EXERCISE INSTRUCTIONS
Leave out the pictures and repeat exactly the lines from the one containing "info@kreisverein-gp.de (218, 15)" through the final line of the listing below.

DATA SECTION
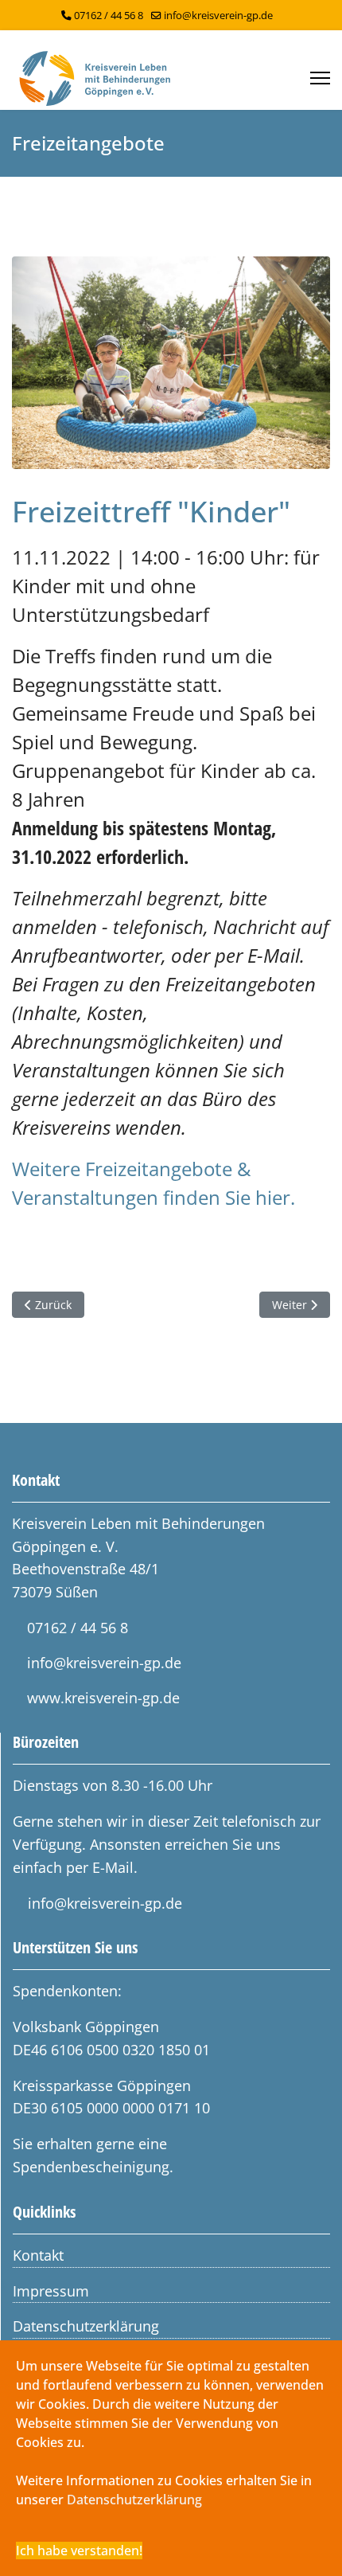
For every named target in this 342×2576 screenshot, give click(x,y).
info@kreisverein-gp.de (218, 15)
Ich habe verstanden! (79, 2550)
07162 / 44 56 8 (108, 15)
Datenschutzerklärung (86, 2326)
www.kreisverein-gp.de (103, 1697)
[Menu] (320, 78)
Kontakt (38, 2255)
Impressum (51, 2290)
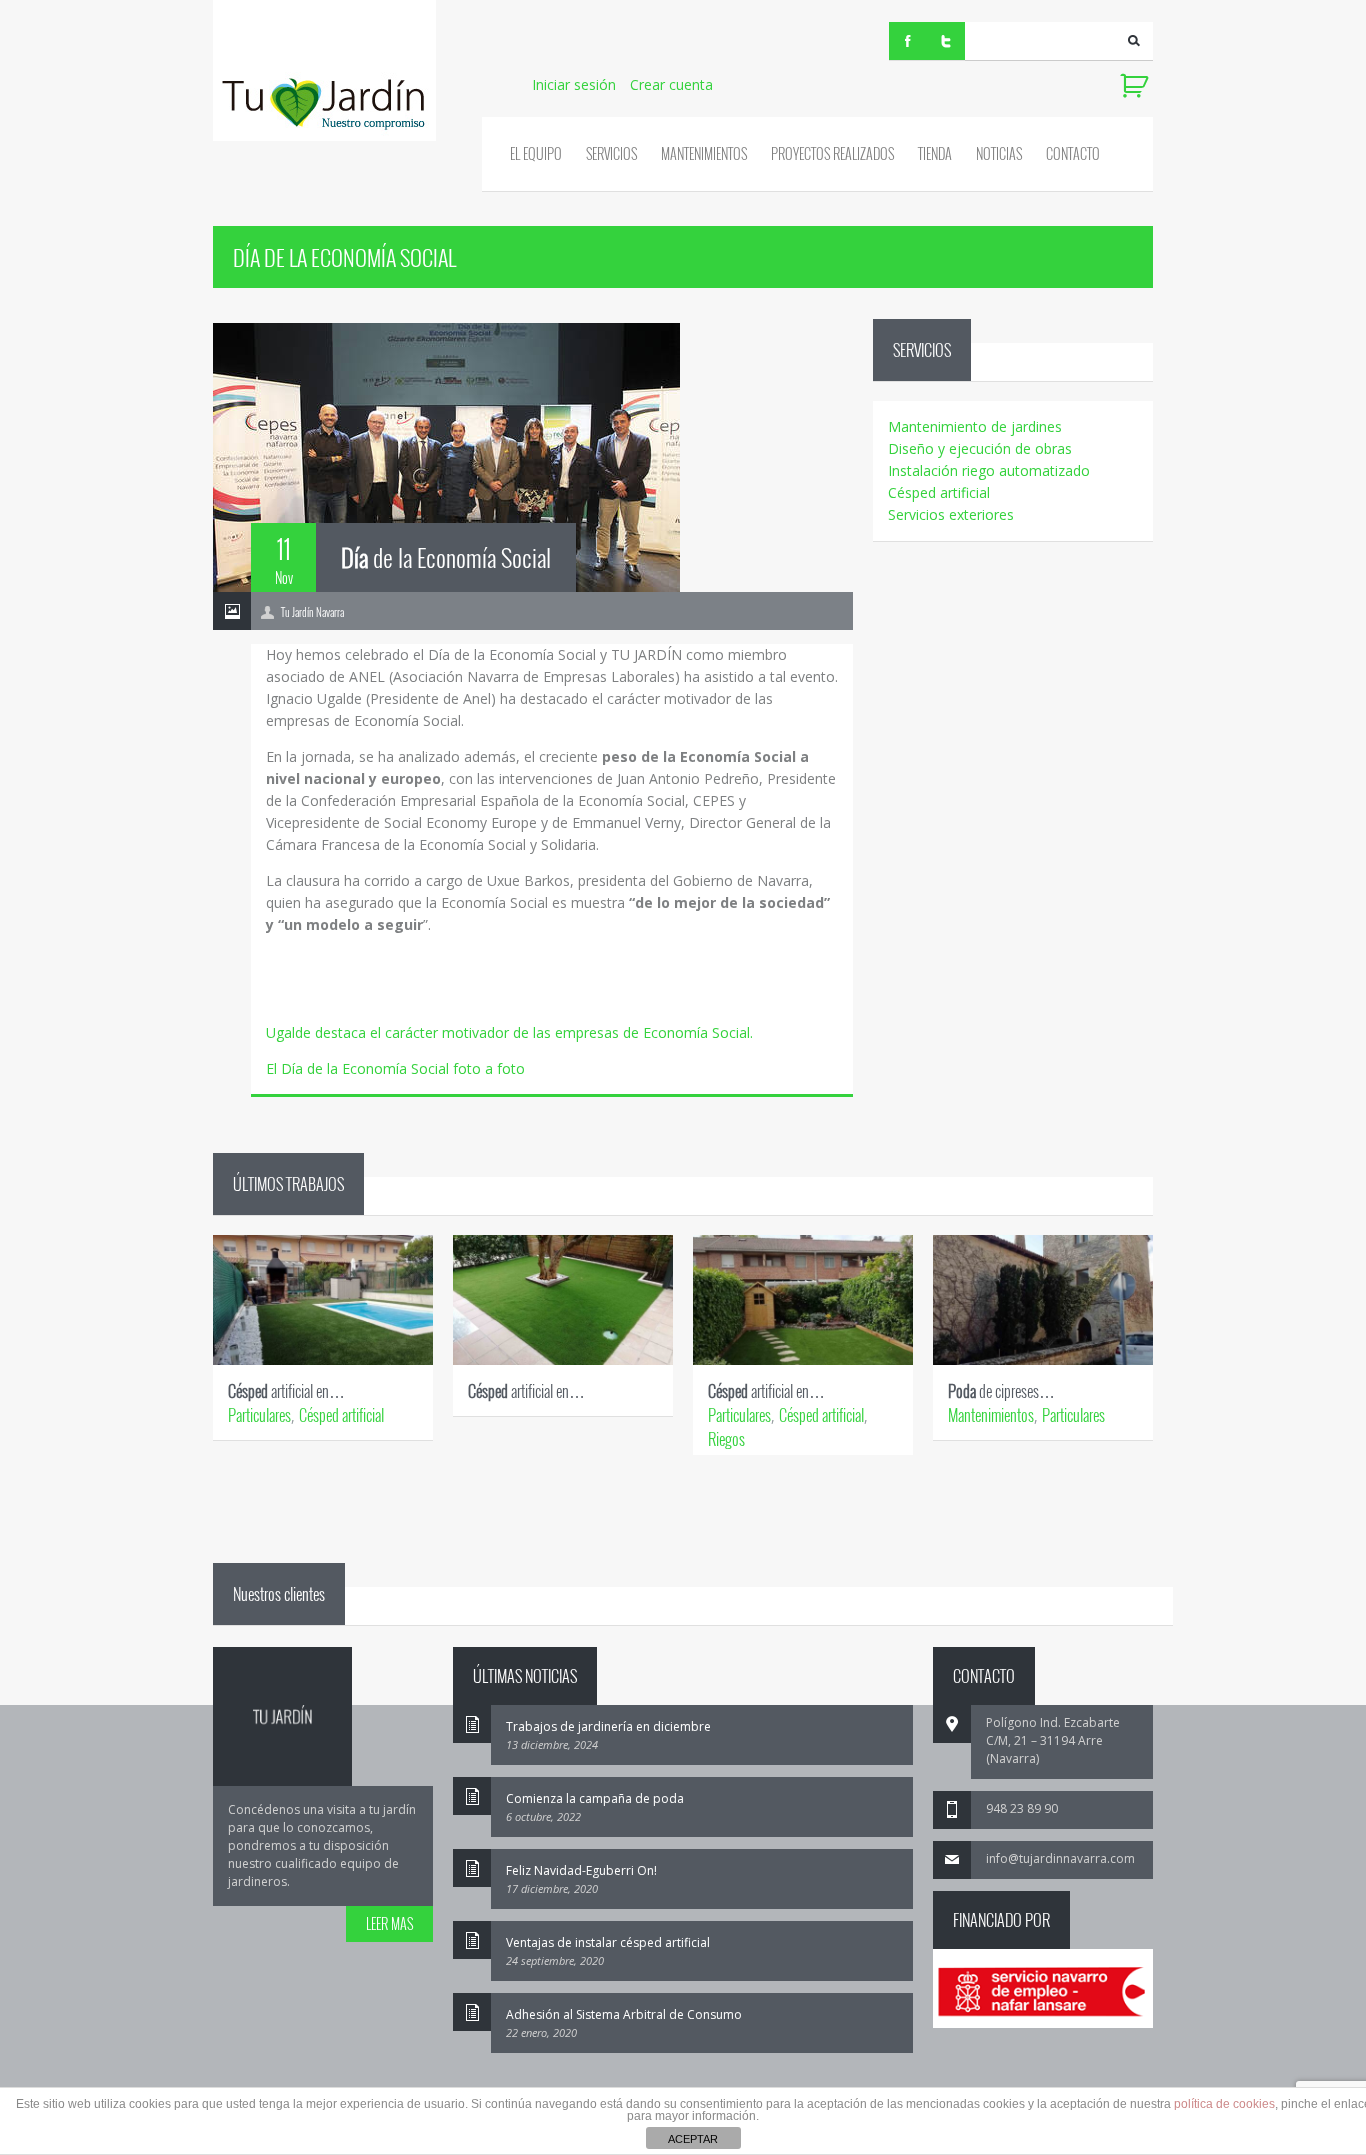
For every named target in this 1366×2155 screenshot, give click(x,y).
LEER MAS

ANSWER TO THE PROBLEM
info@kreisverein-gp.de (218, 15)
Ich habe verstanden! (79, 2550)
07162 / 44 56 8 (108, 15)
Datenschutzerklärung (86, 2326)
www.kreisverein-gp.de (103, 1697)
[Menu] (320, 78)
Kontakt (38, 2255)
Impressum (51, 2290)
For every named target in this 1366×2155 screenshot, give click(x,y).
LEER MAS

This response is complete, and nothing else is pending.